Societal impact includes anything that affects society and the planet. With this in mind, they created a framework that looks at eight categories of impact: natural; cultural; built; financial; political; human; social; intellectual. The impact of an event can change people's lives, propel businesses to grow, affect community wellbeing, or help entire sectors develop. 

Social innovation is solving old social problems with new ideas. Events may be educational and uplifting but can also solve social problems. This idea may seem new, but it has existed in social innovation for over 30 years.

Leclerc focuses on the Theory of Change, a framework and model used to develop a theory on how change is created. This can be implemented to allow an organization to intentionally and deliberately create an impact whilst also understanding how it was created, measuring it and reporting on it. 

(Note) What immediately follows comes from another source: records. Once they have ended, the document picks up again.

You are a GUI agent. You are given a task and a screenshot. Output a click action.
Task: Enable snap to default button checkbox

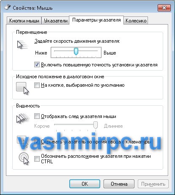point(37,85)
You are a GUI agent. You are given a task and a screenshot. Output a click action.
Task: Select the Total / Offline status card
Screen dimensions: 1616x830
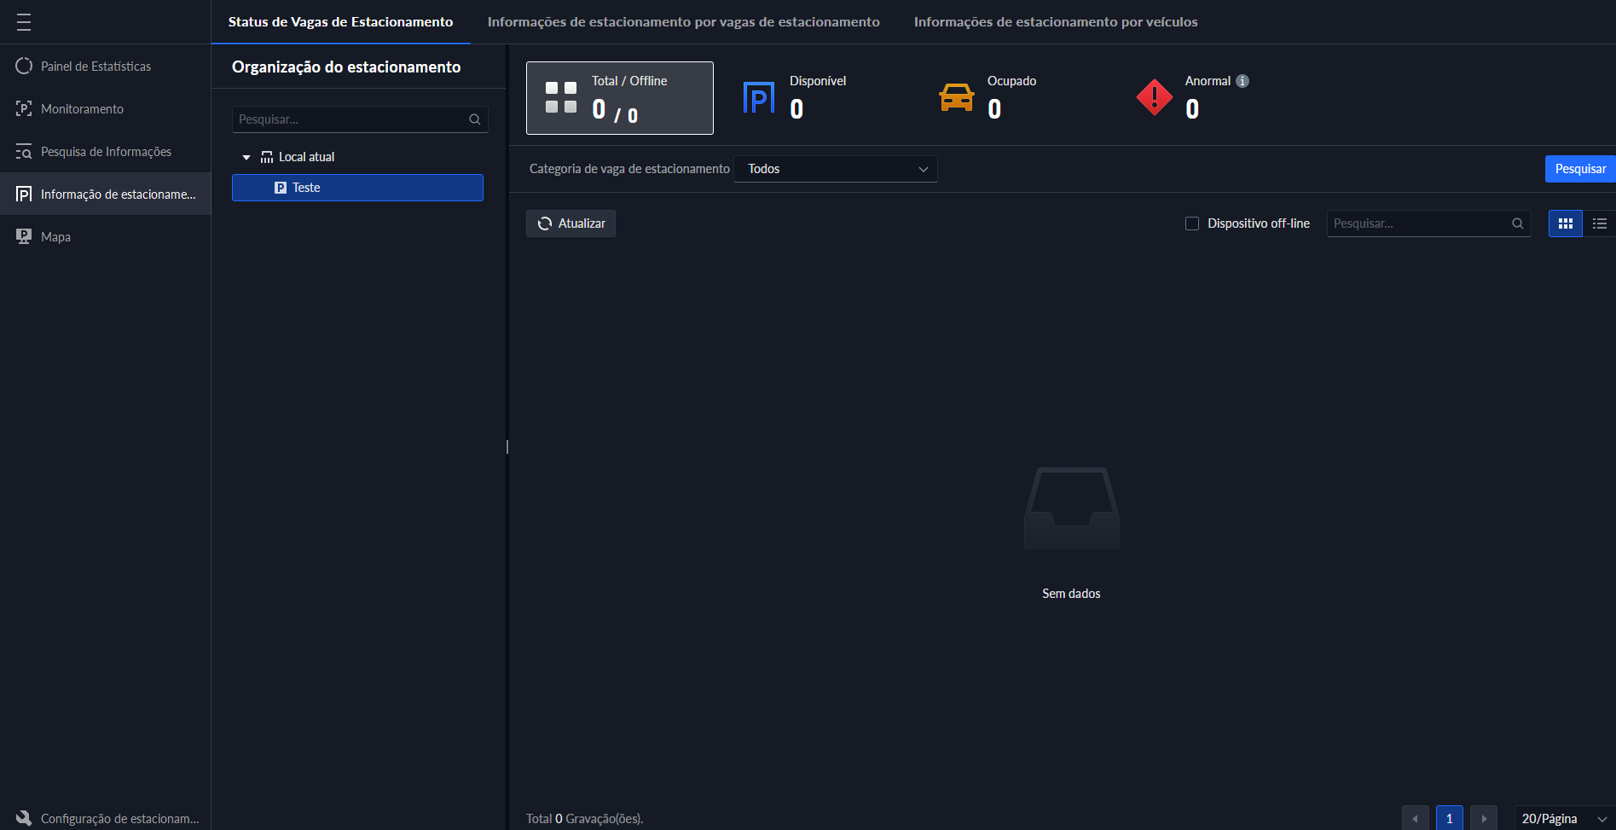(x=619, y=98)
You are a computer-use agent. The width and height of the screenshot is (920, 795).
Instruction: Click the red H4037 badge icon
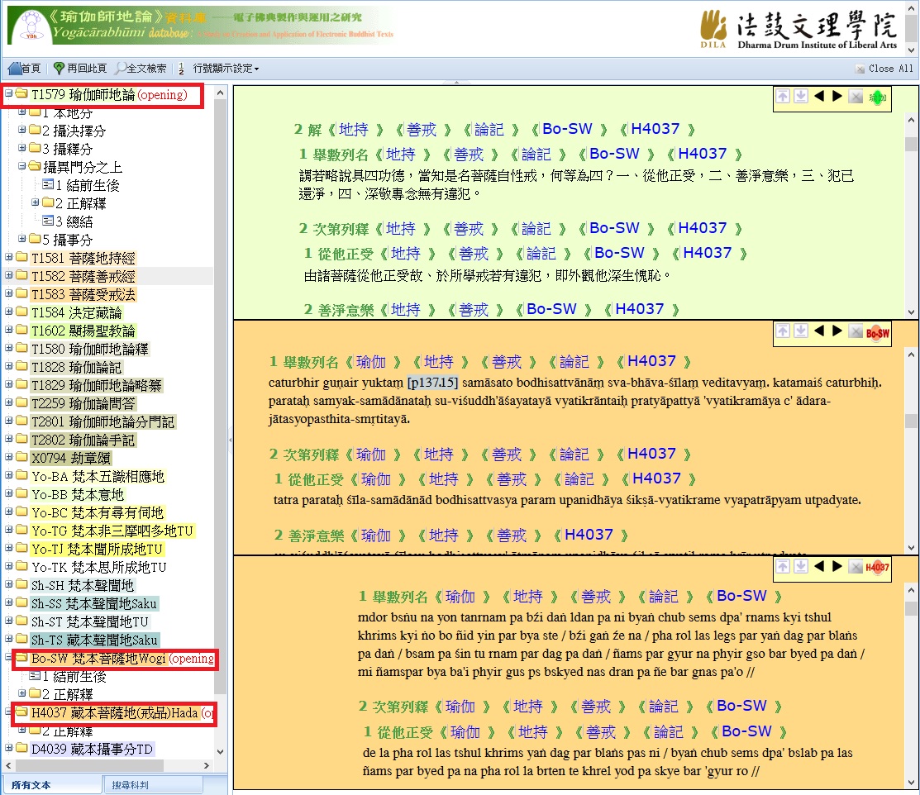[x=878, y=567]
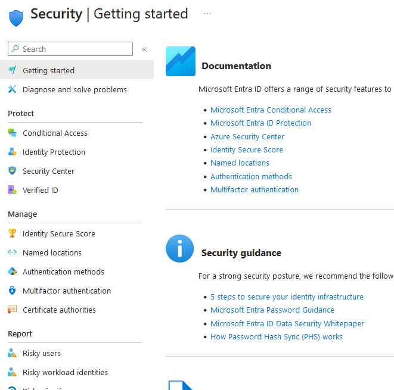394x390 pixels.
Task: Click the Named locations arrows icon
Action: [12, 252]
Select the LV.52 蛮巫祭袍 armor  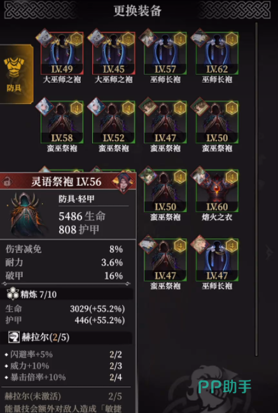[x=114, y=122]
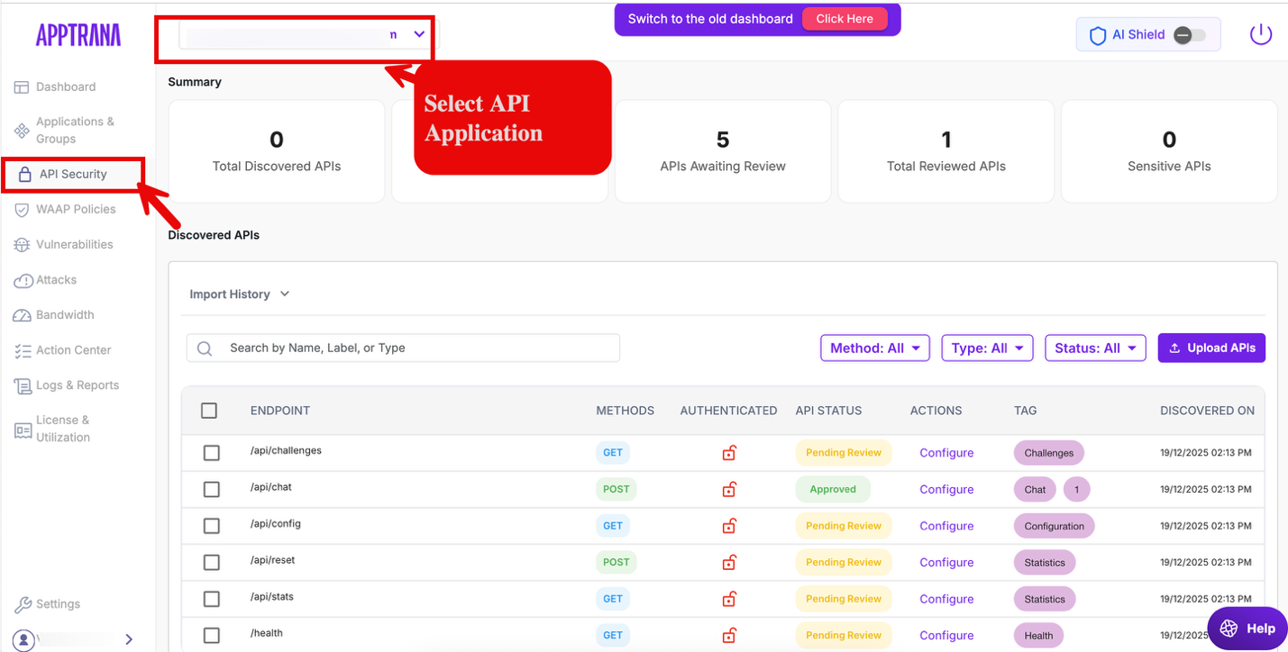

The Process of Measuring Impact

Understanding and measuring the impact of an event is important to organizations. However, if organizations fail to map out the impacts they aim to create, they cannot manage or measure them. The first step is to create a measurement strategy. Look at what may happen shortly after the event and what could happen a few months out. Next, consider what could happen in the longer term and how the impact of hosting this event could drive change. Having this understanding will make it possible to measure the impact effectively.  

The stories that come from an event are crucial in understanding its impact in a qualitative way. Storytelling helps explain the how and the why behind the generated outcomes. This type of storytelling helps explain how the short-term KPIs and outcomes will help create long-term change. In essence, storytelling helps connect the dots, which puts the data in context and allows it to paint a picture.